Problem to work on →
Output only the lines that run from the line holding "Focus the Go to file field" to the end of the data below, including both ends, without any pictures.

Records for the exercise →
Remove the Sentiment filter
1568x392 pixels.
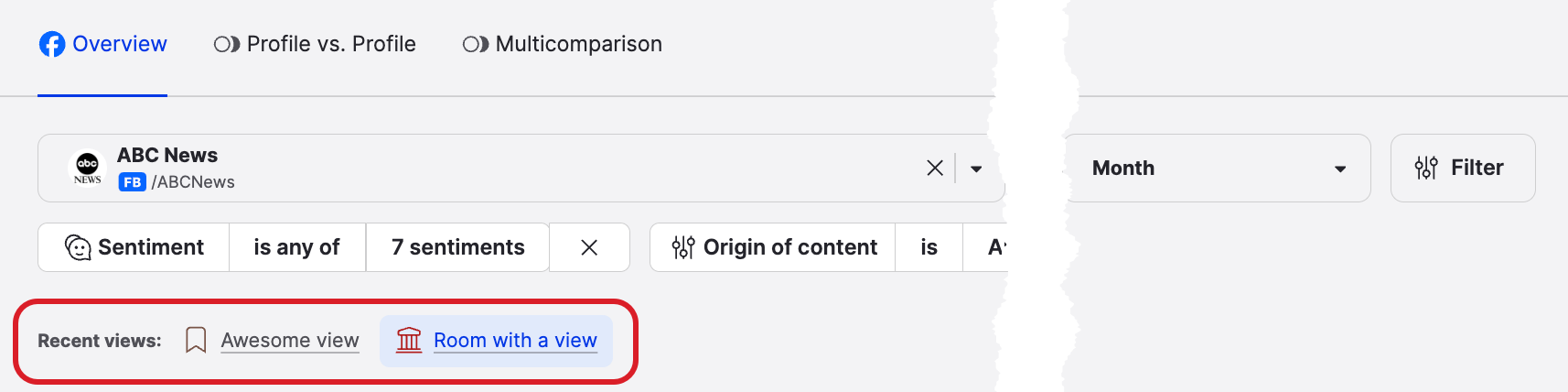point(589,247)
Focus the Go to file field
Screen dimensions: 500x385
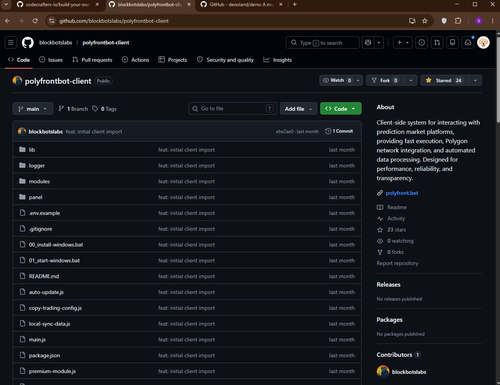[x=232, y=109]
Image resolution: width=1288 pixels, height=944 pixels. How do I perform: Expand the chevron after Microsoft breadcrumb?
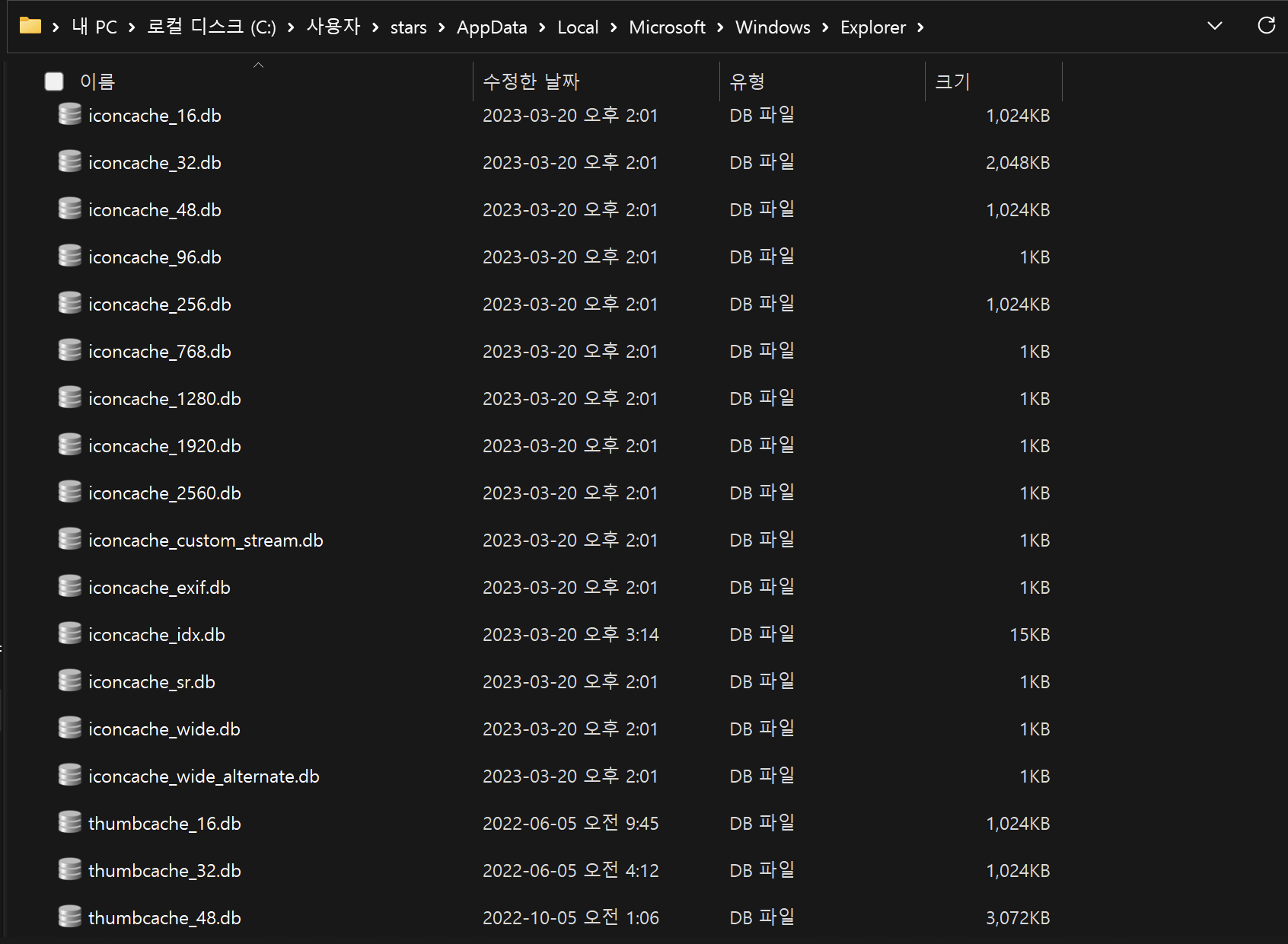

Your response →
Focus the Go to file field
Screen dimensions: 500x385
[x=232, y=109]
Image resolution: width=1288 pixels, height=944 pixels. How do I perform: Expand the chevron after Microsoft breadcrumb?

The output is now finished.